Exploring the Power of Text Analysis with Gale Digital Scholar Lab

by Rahil Virani

In a recent event by Gale for UW-Madison, participants explored investigative journalism and digital humanities using the Gale Digital Scholar Lab. The event titled “Going Hands-on with the Gale Digital Scholar Lab: A Closer Look at the ‘Female Stunt Reporter’ Dataset,” offered a chance to learn new skills and knowledge and to get ready to apply text analysis techniques in their projects/research.

Overview of the Dataset
The Female Stunt Reporters Dataset comprises 91 documents sourced from various archives including the Women’s Studies Archive, Nineteenth Century U.S. Newspapers, American Historical Periodicals, and others, covering the period from 1885 to 1925. These documents, compiled using Gale Primary Sources and Gale Digital Scholar Lab, offer a rich resource for exploring the roles and contributions of female journalists during the late 19th and early 20th centuries.

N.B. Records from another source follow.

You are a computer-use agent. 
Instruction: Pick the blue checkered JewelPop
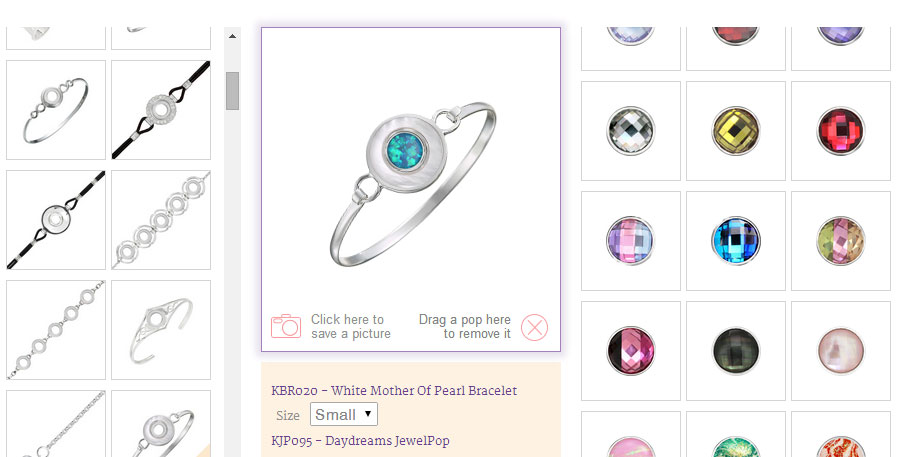(736, 241)
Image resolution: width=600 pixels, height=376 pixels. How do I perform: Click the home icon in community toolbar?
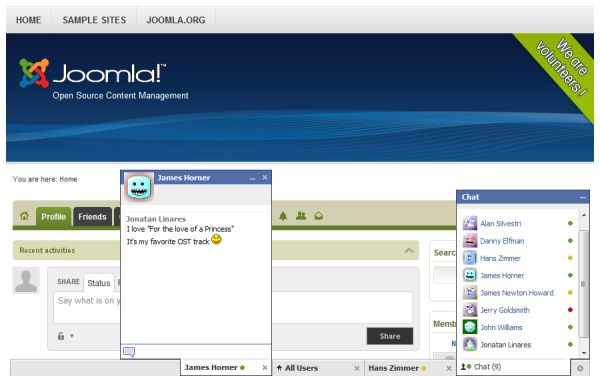tap(24, 216)
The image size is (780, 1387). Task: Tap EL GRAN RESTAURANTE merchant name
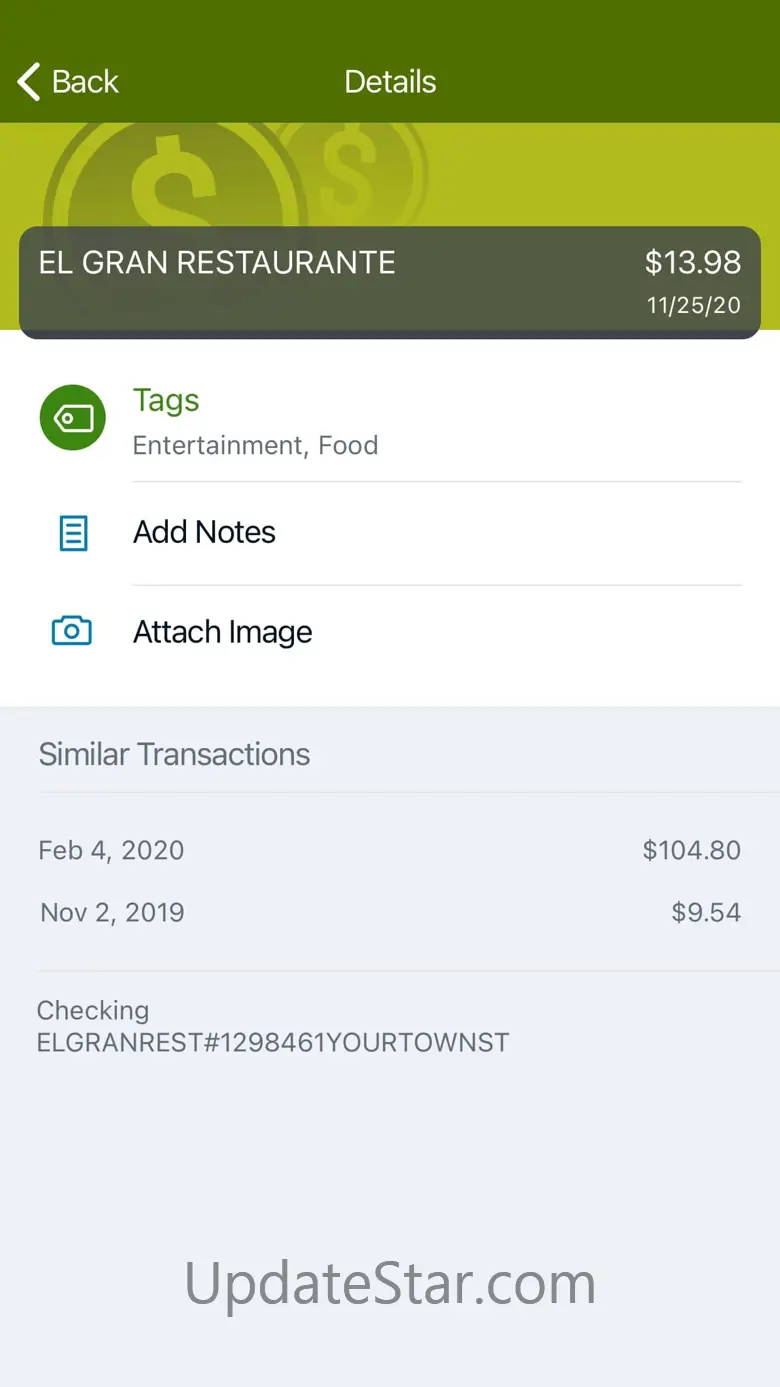pyautogui.click(x=217, y=263)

The dataset represents an array of publications and perspectives, providing insight into the challenges, achievements, and evolving narratives surrounding women in journalism during this period. Researchers utilizing this dataset can delve into the experiences and impacts of female reporters, shedding light on their historical significance within the field.

Getting Started
Using  Google or Microsoft Office 365 accounts via NetID, users could easily access the lab and save their research securely on the Gale Digital Scholar Lab. Each project or workspace could be created using different datasets, allowing for organized management. Gale Digital Scholar Lab features 16 preinstalled datasets covering historical events and social movements, providing valuable resources for exploration and research. However, users should be cautious of potential data incompleteness, biases, and the necessity for cleaning before analysis. To learn how to create and set up an account, please click on this link.

Building Your Dataset
Building a Content Set in Gale Digital Scholar Lab involves two main steps: searching for documents and curating the results.

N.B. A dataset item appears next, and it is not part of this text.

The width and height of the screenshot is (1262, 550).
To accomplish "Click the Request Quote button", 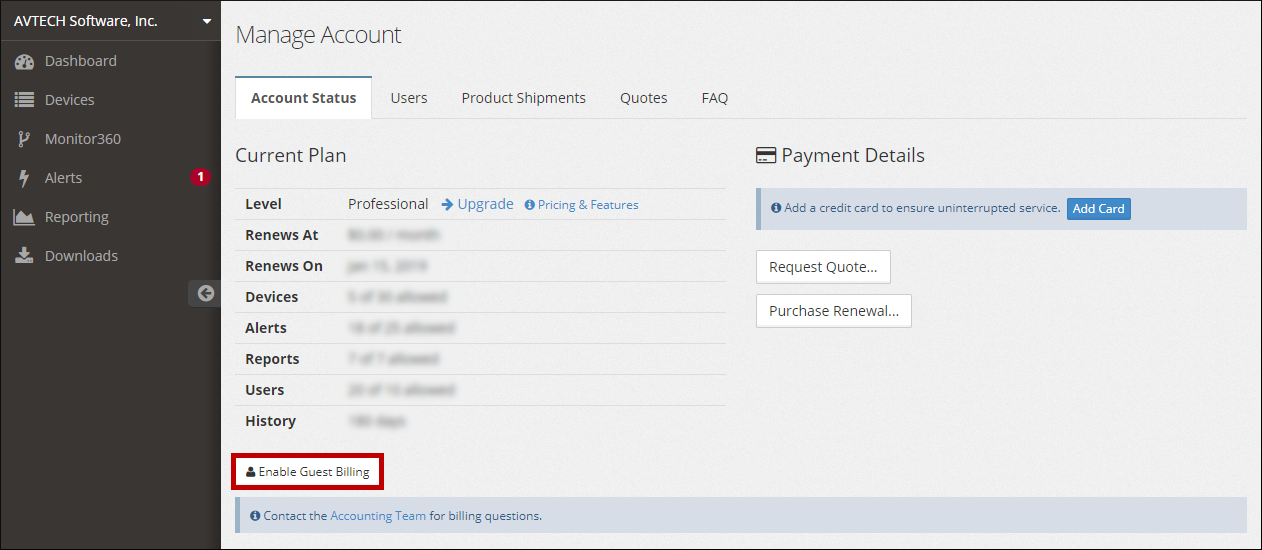I will point(823,267).
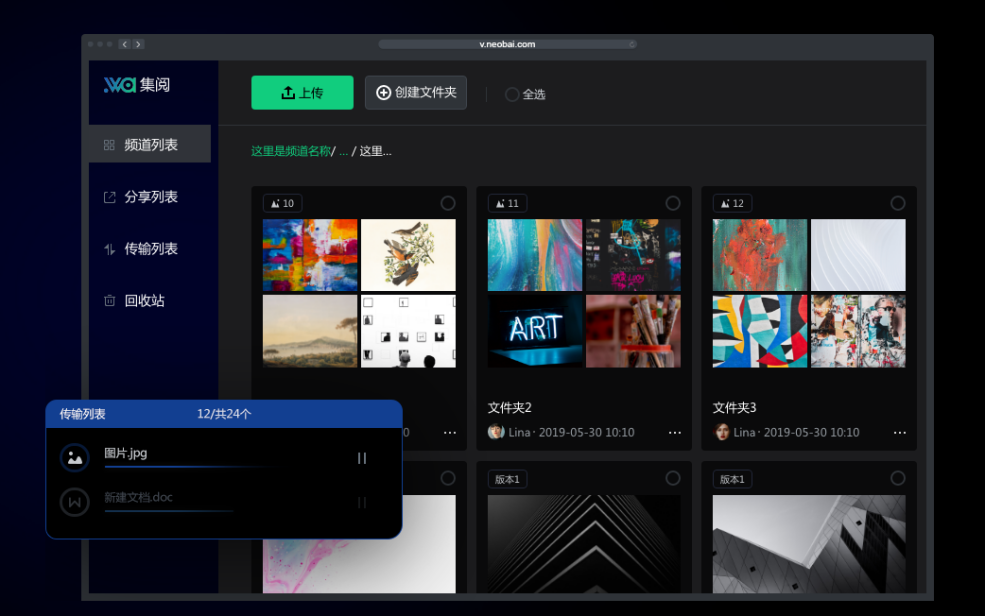The width and height of the screenshot is (985, 616).
Task: Click Lina's avatar under 文件夹3
Action: [x=721, y=432]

  1. Search: Search Gale Primary Sources, accessible through your institution’s library. Use keywords or terms relevant to your research interests to find documents. You can search based on words within documents or by utilizing metadata fields.
  2. Review and Curate Results: After searching, review the information of each document to assess its suitability for your Content Set. Consider factors such as relevance to your research questions, quality of content, and metadata associated with the document.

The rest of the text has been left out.